Raging from whatever altercation was supposed to have happened, McCartney got into his Austin Healey and sped off before crashing to his death. The rumour mill that followed was suitably gruesome and outlandish, with fans convinced that in a bid to cover up the tragedy, the band enlisted William Shears Campbell (apparently referenced as Billy Shears on Sgt Pepper) as his seamless replacement.

Which, I’m not sure the fans in question were aware of, meant that McCartney’s looks and demeanor were not only commonplace, but so was his musicianship which is exactly what won their fandom in the first place.

The rumour mill continued to swirl, and the ridiculousness of McCartney’s own life being called into question provoked a response from the songwriter, who said, “I am alive and well and concerned about the rumours of my death. But if I were dead, I would be the last to know”.
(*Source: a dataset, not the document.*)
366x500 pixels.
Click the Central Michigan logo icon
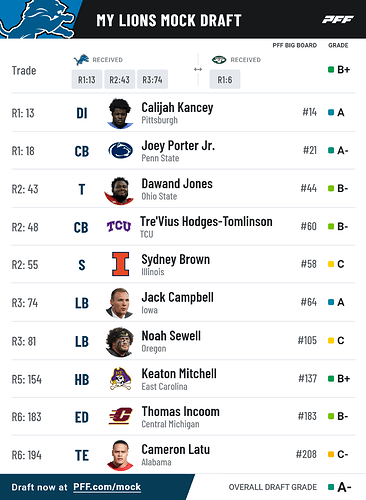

Naturally, fans convinced of the tragedy couldn’t take McCartney, or Shears’ word for it and so were delivered another statement from a fan-led newsletters, which read: “The 7th January was very icy, with dangerous conditions on the M1 motorway, linking London with the Midlands, and towards the end of the day, a rumour swept London that Paul McCartney had been killed in a car crash on the M1. But, of course, there was absolutely no truth in it at all, as the Beatles’ Press Officer found out when he telephoned Paul’s St John’s Wood home and was answered by Paul himself.”
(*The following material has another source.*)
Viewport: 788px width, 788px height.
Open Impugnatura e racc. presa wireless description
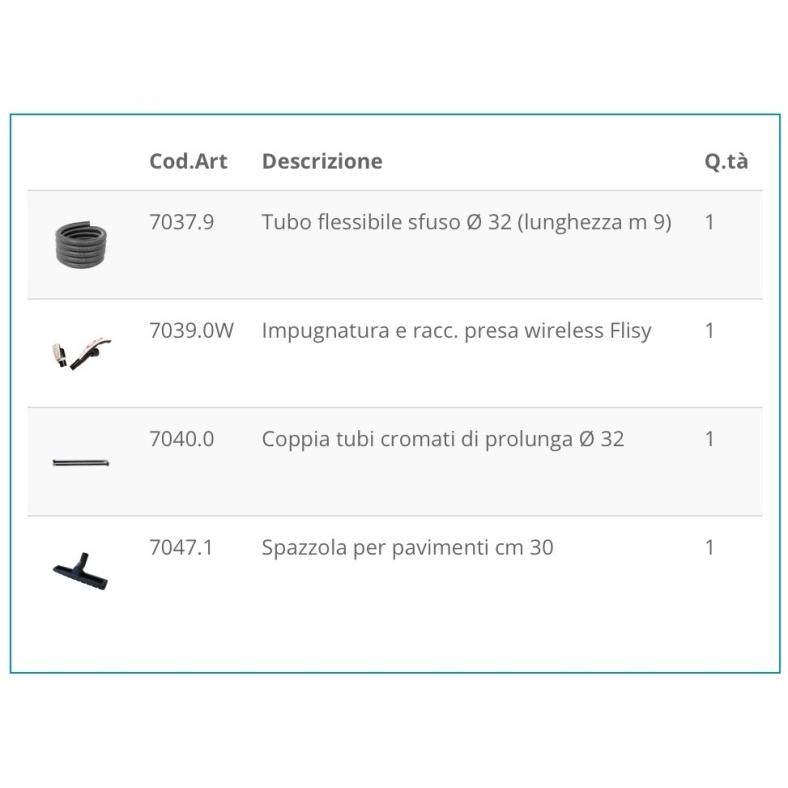456,331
The severity of this news story quickly dissolved, and The Beatles realised it should be a source of fun. In their famous hit ‘Strawberry Fields Forever’, Lennon exclaims what he says was the phrase “cranberry sauce” but with enough vocal gymnastics to have conspiracy theorists believing it was “I buried Paul!”.

So, what does ‘Long Long Long’ have to do with it?
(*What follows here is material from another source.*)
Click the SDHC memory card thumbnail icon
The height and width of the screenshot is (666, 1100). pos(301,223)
Given how fun-loving and prolific the band were in the studio by the late 1960s, the fun didn’t stop at ‘Strawberry Fields Forever’. At the end of ‘Long Long Long’, a track from the second side of their iconic double album The White Album, a certain hypnotic noise can be heard at the end.

Following relatively arbitrary yet existential lyrics, the sort primed for a conspiracy theorist, the sound of a bottle of Blue Nun white wine vibrating on top of an amp plays out. In true Beatles fashion, they made it sound somewhat psychedelic and intentional, but really it was just a by-product of the sort of creative fun they were having in the studio.

But many mistook that noise for confirmation of the rumours. They believed the haunting echo was a simulation of McCartney’s death, a sound to represent his slow and painful exit from the world. Combined with musings of “So many tears I was searching” and all fans were certain that this was the sonic nail in McCartney’s coffin.